Hans Meister changea de voiture, mais il ne prit rien, — au contraire.

Le voisin obligeant suivit l’Allemand et Jean. C’était un gros bourgeois, très réjoui.

L’Allemand ne lui sut aucun gré de ses prévenances. Il se mit dans un coin — Jean en face de lui — et, tirant de son sac de toile le fameux mouchoir rouge, il s’en enveloppa la tête, les oreilles surtout, et s’isola du reste de la chrétienté, trouvant promptement un sommeil réparateur — et bruyant.

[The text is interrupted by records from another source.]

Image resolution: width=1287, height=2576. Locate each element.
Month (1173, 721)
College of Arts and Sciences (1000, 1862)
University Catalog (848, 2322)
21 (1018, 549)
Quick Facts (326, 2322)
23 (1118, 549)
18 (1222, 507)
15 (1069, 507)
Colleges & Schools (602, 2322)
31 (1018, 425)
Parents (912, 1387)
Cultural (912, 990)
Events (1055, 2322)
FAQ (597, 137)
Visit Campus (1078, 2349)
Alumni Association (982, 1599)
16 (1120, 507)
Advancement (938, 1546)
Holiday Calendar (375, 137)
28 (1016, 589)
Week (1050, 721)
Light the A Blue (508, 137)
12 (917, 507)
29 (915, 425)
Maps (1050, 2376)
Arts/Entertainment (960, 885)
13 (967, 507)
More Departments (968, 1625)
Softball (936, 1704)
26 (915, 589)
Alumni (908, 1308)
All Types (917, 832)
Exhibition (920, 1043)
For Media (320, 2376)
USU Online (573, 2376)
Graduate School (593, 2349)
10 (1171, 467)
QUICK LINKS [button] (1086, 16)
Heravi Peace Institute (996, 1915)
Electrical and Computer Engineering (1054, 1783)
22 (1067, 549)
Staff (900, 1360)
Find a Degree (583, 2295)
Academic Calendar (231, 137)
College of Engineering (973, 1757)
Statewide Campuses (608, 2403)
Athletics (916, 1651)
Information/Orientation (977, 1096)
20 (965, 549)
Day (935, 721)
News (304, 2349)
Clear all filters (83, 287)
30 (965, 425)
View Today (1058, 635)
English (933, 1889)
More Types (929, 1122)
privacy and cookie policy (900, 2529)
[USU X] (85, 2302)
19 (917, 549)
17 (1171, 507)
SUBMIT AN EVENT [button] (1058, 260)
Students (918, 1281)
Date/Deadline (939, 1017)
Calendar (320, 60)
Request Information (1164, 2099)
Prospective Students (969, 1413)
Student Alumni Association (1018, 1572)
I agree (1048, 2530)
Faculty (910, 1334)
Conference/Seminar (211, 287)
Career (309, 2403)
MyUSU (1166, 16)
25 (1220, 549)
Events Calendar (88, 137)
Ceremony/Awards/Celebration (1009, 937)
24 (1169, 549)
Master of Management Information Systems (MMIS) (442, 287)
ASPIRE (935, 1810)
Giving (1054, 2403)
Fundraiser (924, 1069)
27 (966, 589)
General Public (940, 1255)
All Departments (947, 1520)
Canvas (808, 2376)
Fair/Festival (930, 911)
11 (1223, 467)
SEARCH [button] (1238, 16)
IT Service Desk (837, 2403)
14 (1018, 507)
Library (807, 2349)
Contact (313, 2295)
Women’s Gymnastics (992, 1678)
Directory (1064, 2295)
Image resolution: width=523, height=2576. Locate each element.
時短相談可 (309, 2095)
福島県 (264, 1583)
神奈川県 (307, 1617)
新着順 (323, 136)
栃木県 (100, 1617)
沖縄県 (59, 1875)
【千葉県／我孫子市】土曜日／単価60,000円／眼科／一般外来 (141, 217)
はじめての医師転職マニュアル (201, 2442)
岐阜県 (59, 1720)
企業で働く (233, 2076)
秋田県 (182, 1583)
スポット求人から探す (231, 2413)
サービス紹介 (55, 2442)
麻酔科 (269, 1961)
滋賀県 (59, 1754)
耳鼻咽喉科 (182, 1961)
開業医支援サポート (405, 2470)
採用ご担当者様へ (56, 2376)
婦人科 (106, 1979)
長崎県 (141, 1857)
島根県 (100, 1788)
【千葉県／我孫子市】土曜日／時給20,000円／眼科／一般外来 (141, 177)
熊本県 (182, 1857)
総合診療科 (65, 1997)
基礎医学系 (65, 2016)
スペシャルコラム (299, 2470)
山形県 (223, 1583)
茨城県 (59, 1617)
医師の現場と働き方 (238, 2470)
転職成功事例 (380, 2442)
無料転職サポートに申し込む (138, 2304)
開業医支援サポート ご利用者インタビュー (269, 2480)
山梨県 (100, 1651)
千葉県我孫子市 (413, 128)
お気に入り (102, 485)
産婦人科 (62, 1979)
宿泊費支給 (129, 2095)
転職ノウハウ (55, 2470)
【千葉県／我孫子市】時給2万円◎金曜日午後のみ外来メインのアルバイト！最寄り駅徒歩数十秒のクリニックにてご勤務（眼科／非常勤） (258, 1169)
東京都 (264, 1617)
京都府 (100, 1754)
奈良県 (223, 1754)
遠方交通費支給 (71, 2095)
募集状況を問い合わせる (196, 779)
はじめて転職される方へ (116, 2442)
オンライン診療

Affublé de la sorte, avec son long nez tombant sur sa bouche fatiguée par un rictus ironique habituel, ses yeux à demi fermés et qui louchaient encore, son visage demeuré livide, on aurait dit Polichinelle assommé.

Aux stations, les gens qui ouvraient la portière, reculaient épouvanlés. D’ailleurs les grandes jambes du personnage interceptaient absolument le passage.

C’est ainsi qu’on arriva à Orléans, — assez tard pour que Jean ne vit rien de l’aspect extérieur de la ville. Il était plus de neuf heures, — bonne heure pour dormir : Jean secoua sans pitié sa victime et la réveilla.